Album: Get Lonely (2006)

There is something very personal about Get Lonely. It may be that it was the first new Mountain Goats record when I first heard the band. I listened to this one new with everyone else for the first time and I digested it at a time in my life when I felt very much like these narrators. I was living in Peoria, Illinois, and I was definitely the kind of person who was “talking to you under my breath // saying things I would never say directly.” I am trying to keep this whole project from being explicitly a personal blog, but if you are interested in personal narrative mixed with the story of the Mountain Goats by a better writer than I am, Richard O’Brien’s personal retrospective should be your first stop.

“Moon Over Goldsboro” is about emotions that you experience and then hopefully move away from. That’s what a lot of Get Lonely is about, but this character is wallowing more than most of the others on the album. There are enough details to piece together the larger story, but we again only get one person’s side. There’s not enough here to know who did what or how much we should believe. “I heard a siren on the highway up ahead // kinda wished they’d come and get me” suggests that the narrator believes things to be beyond saving, but it’s also the sort of thing you say when you know it’s your fault.

400. Get Lonely

“Get Lonely” is about a much more intense emotion than we usually think of when someone says “lonely.”

Track: “Get Lonely”
Album: Get Lonely (2006)

Get Lonely is a brutal album. Each narrator, assuming they aren’t all the same person, is experiencing alienation and loneliness. These are people completely cut off from humanity. Many are lamenting a specific relationship, but the reduction of the theme to “a breakup” doesn’t quite cut it for a song like the title track. “Get Lonely” is about something much more extreme.

Sure, the narrator says they will “send your name off from my lips // like a signal flare” but it isn’t just about this person they are no longer with. This is about not connecting with the world at large. They talk about feeling alone in a crowd, which is an oft used comparison but used more literally here. This person actually is out in a crowd and recognizes that they are not like the people around them.

The ending to the second verse pivots towards hope, in a way. The narrator says “and I will come back home // maybe call some friends // maybe paint some pictures // it all depends” and we hear someone trying to dig out of themselves. We hear someone who knows the way out of the darkness, or at least one of the ways. What we don’t hear is a confidence that this will even happen. What makes Get Lonely such a powerful album is the sense that these are real problems a real person is experiencing. This isn’t just the blind rage of a lover scorned and this isn’t angst. This is when internal and external forces combine and cause you to lose your sense of self. This is a bad place and this is a moment where you have to summon up some additional strength to get out of it, spirit willing.

318. Wild Sage

https://www.youtube.com/watch?v=O_V6D1Dd8Kc

In one of his absolute best songs, John Darnielle tells a story about losing grip with reality in “Wild Sage.”

Track: “Wild Sage”
Album: Get Lonely (2006)

I’m sure I’ve contradicted this statement elsewhere, but I think “Wild Sage” is the best Mountain Goats song.

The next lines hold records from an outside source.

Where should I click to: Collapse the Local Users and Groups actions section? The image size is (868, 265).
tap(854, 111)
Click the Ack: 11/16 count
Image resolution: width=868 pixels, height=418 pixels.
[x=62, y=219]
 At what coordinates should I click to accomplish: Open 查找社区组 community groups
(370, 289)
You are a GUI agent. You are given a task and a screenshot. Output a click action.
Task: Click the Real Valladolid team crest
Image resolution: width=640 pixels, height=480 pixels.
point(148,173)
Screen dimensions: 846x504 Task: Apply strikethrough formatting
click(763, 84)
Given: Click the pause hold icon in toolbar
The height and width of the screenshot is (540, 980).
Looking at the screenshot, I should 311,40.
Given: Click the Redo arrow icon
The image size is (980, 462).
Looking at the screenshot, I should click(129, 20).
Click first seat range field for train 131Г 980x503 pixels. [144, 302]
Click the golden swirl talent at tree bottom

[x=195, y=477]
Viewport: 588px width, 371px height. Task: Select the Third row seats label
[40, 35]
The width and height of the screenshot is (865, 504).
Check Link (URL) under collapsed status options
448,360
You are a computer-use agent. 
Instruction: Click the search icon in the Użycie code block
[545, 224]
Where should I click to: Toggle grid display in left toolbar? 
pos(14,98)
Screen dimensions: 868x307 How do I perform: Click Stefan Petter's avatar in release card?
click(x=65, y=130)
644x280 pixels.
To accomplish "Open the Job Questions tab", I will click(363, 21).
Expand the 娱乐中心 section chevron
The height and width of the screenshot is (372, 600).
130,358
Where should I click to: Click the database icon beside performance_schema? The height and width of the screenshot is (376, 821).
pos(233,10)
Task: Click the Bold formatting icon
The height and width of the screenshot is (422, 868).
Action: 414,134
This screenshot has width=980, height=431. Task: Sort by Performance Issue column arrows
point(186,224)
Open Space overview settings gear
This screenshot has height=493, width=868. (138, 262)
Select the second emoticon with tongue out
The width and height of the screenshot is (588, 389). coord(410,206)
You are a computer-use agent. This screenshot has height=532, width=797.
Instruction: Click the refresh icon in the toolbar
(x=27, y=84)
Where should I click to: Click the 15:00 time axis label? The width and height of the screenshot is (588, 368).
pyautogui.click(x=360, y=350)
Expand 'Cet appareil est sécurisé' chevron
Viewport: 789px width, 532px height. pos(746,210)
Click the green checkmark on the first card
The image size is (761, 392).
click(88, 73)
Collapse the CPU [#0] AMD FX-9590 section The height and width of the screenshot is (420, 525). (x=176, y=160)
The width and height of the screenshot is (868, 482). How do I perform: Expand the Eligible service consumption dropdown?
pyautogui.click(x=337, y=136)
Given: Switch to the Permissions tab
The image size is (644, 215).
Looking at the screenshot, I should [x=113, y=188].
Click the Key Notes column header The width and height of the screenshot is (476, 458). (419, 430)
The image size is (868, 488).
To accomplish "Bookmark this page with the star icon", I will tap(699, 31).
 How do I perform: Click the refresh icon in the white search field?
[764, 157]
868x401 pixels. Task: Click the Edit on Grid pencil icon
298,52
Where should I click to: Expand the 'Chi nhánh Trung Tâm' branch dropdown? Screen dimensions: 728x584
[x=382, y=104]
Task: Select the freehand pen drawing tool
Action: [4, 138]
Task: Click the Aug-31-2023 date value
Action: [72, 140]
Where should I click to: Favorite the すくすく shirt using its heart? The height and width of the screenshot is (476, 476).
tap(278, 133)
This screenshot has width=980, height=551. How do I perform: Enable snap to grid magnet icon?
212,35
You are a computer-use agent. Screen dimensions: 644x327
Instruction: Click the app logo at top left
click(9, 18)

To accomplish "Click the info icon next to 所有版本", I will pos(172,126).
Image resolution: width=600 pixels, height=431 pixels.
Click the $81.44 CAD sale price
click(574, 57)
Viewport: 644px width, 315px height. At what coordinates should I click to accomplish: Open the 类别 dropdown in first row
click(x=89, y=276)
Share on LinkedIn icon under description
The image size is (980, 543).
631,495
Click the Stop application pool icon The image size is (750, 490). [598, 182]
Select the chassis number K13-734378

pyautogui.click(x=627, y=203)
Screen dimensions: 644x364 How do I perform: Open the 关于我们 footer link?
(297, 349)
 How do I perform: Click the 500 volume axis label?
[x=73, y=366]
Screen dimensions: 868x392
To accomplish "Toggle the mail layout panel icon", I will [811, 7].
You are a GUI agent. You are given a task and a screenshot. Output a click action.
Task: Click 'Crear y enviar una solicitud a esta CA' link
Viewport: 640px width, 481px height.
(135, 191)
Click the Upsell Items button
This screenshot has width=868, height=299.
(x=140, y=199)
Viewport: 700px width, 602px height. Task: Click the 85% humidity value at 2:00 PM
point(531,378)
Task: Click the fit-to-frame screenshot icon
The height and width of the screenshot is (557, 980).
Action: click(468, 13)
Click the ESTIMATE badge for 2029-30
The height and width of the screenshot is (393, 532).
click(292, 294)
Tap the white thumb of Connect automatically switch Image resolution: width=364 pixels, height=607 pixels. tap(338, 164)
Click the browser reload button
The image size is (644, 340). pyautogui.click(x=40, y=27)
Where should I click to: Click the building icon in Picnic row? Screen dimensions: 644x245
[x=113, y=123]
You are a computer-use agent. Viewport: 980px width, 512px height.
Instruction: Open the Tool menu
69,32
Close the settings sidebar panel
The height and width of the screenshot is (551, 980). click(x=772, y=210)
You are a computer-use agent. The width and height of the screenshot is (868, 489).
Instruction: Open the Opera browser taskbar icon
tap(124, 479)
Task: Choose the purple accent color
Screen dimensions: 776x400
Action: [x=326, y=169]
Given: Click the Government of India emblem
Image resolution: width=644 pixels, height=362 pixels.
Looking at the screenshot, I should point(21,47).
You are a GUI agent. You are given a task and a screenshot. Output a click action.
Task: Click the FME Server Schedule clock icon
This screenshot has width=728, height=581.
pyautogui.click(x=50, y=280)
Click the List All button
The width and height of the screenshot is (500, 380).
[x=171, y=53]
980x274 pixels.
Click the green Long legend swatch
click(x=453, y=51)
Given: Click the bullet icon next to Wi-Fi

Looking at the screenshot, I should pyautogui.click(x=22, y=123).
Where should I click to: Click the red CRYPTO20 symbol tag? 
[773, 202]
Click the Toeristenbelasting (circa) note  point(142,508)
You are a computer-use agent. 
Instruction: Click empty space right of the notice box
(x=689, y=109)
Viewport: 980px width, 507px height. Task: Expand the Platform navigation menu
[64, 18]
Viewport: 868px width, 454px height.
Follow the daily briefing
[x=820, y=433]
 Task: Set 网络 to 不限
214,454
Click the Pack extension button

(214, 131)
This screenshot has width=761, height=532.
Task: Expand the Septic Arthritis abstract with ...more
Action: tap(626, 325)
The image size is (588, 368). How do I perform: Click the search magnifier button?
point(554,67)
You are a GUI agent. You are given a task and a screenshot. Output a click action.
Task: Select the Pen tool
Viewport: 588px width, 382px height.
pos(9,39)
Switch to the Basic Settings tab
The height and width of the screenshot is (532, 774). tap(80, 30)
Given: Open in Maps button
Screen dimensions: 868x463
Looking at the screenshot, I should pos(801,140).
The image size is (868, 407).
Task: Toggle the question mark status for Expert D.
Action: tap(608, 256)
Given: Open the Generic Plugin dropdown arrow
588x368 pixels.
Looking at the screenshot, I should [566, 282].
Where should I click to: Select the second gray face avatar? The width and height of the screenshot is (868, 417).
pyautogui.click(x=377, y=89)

You could say that about “This Year” or “No Children” or a dozen other ones and be right, but I really think it’s “Wild Sage.” It’s not my personal favorite or the one I listen to most often, but I think if I had to defend one as perfect, it would be this one. It so perfectly captures what it wants to convey and it so effectively delivers the mood it wants you to feel. It’s about mental illness and how you fall into a world that is strange to you when you stop being able to connect with people. It’s about other things, too, but it’s really about that lonely feeling.

“Some days I think I’d feel better if I tried harder // most days I know it’s not true,” is the kind of statement that a lesser songwriter would ruin. If you see the Mountain Goats live in a setting with a piano and with a crowd that can handle it, you will be crushed under the weight of “Wild Sage.” It’s one of the most common live songs from Get Lonely and John Darnielle has frequently said it’s one of his favorites. I saw it once in Chicago where the room was actually totally silent other than his performance. No “woo” yelling or singing, just a group of people picturing their own moments of quiet fear and what this song means to them. There are certainly more fun Mountain Goats songs, but that’s why I don’t think there are any “better” ones.